[Start of Attachment]

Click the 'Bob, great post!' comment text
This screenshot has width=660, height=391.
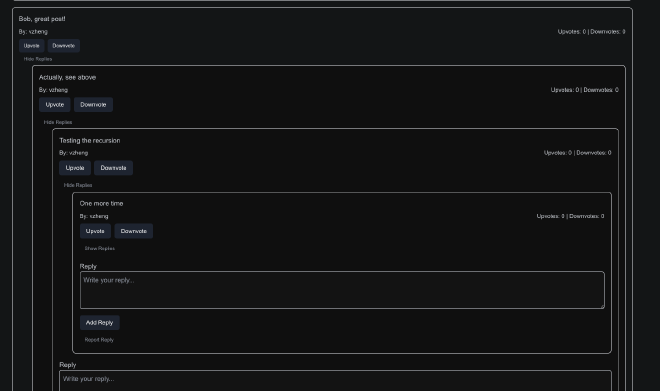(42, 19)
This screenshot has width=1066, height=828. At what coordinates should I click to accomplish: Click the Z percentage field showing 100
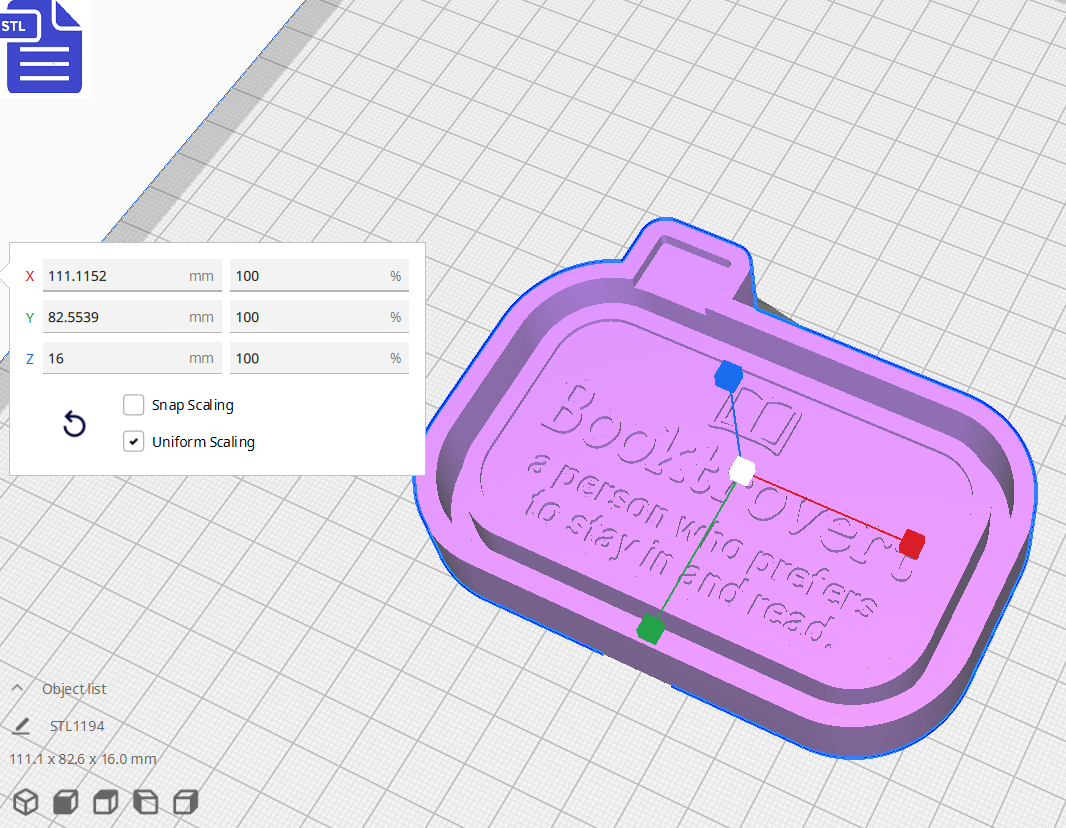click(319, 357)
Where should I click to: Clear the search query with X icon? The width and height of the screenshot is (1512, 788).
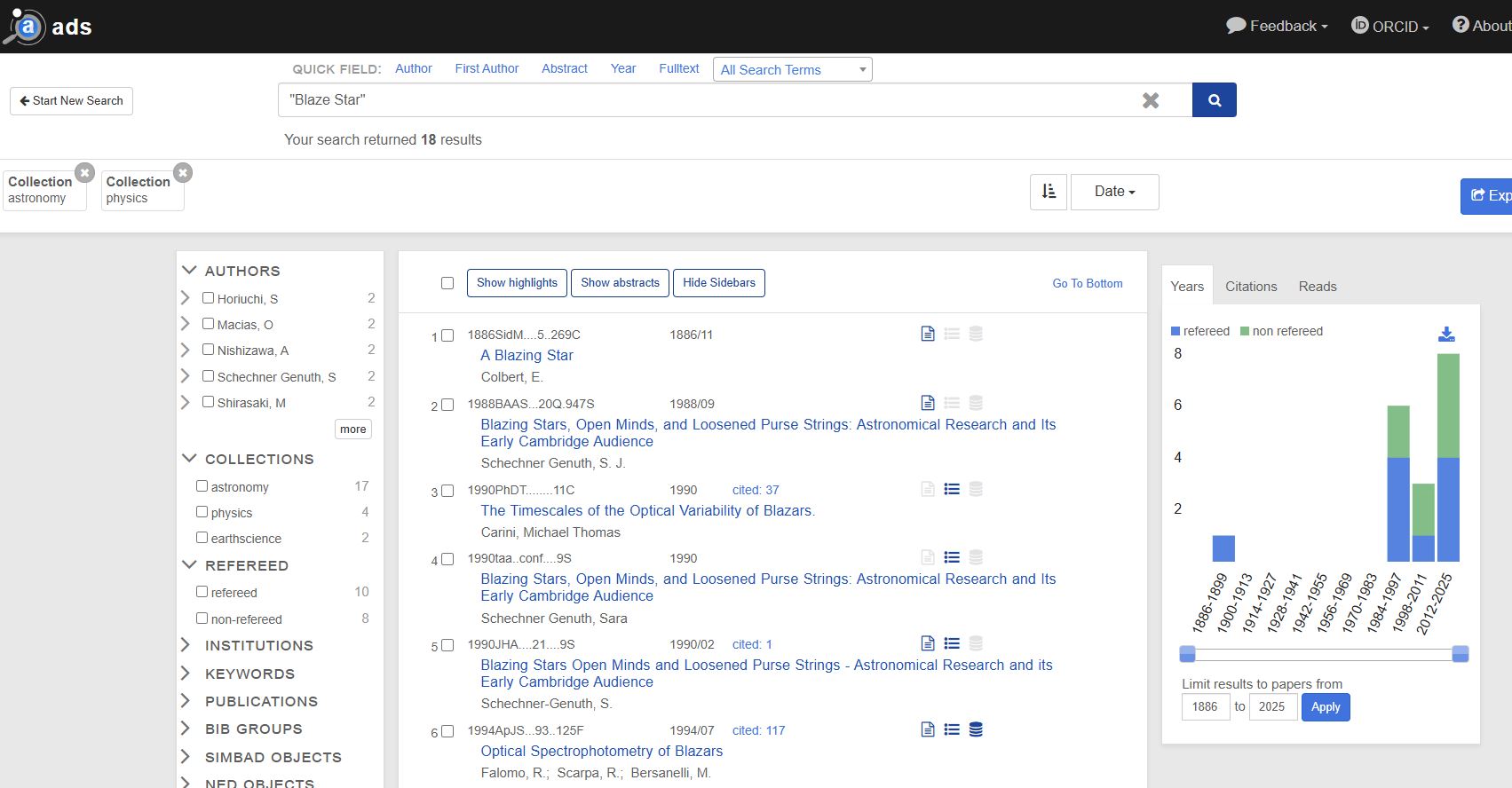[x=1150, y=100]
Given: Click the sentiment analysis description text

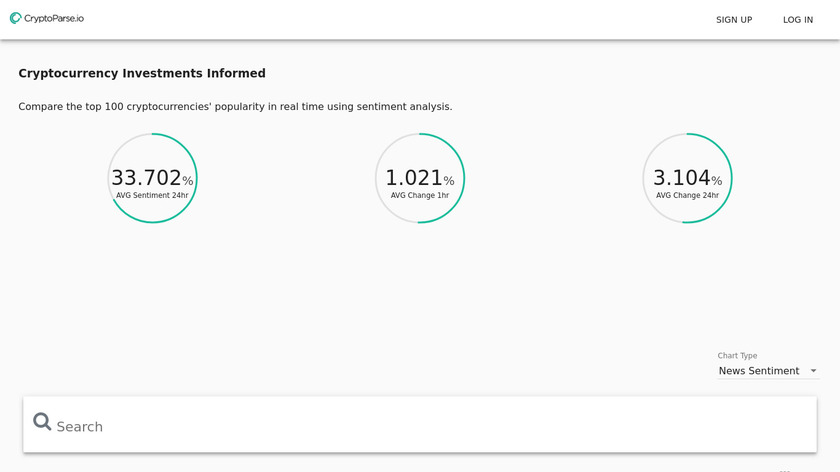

[End of Attachment]
[Start of Attachment]

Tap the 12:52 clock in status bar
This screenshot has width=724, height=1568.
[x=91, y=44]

[End of Attachment]
[Start of Attachment]

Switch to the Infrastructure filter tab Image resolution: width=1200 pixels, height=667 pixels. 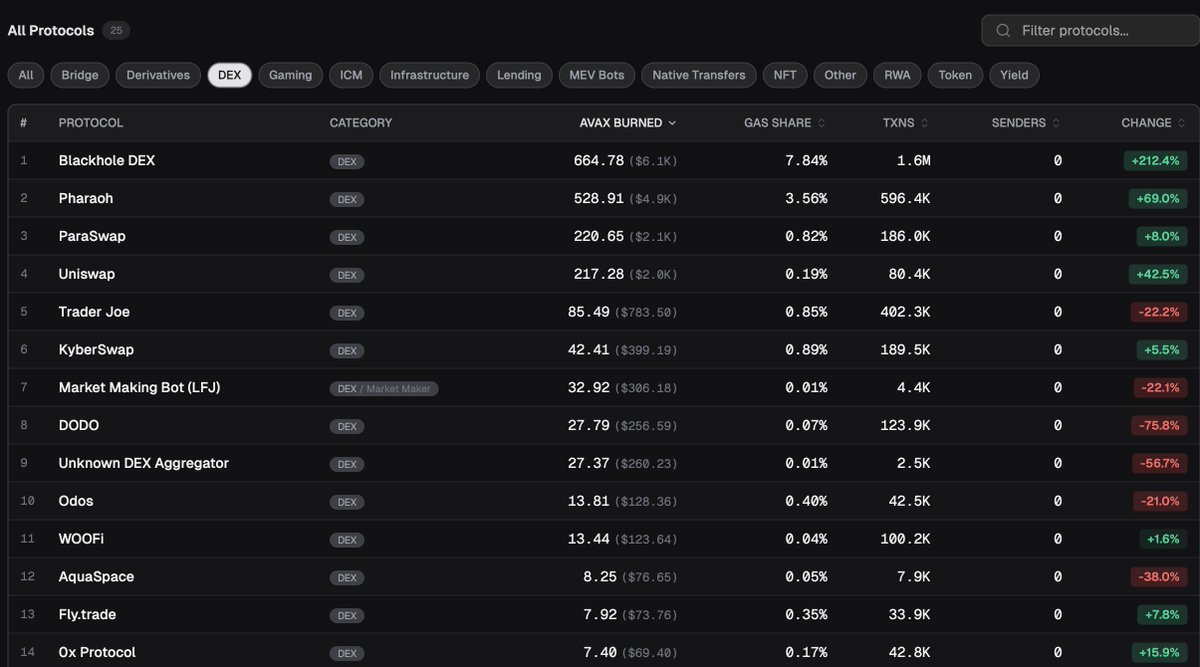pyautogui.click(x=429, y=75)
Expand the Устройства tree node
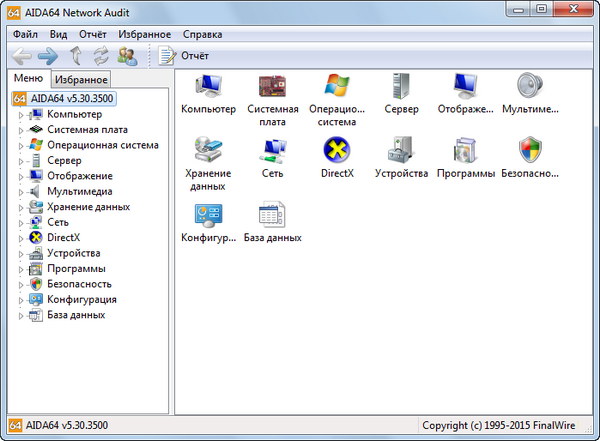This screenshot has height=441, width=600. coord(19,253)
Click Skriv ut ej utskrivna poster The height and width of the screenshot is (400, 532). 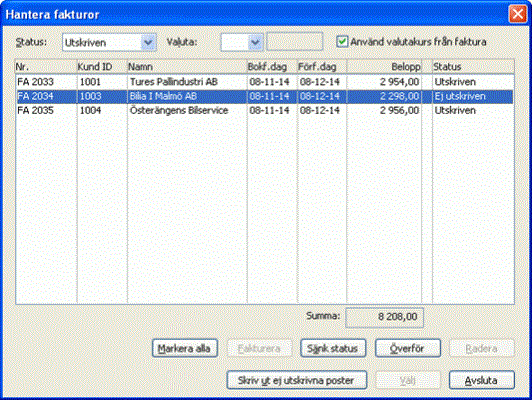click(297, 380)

[End of Attachment]

- [WHAT YOU NEED TO DO]
Give the lines above again exactly, from the one containing "This screenshot has width=1066, height=828." to the one containing "Given: Click the", both included, but leave out the pictures.

- [RESPONSE]
This screenshot has width=1066, height=828. At what coordinates should I click to accomplish: Click the Z percentage field showing 100
click(319, 357)
Where should I click to: Clear the search query with X icon? The width and height of the screenshot is (1512, 788).
[x=1150, y=100]
Given: Click the sentiment analysis description text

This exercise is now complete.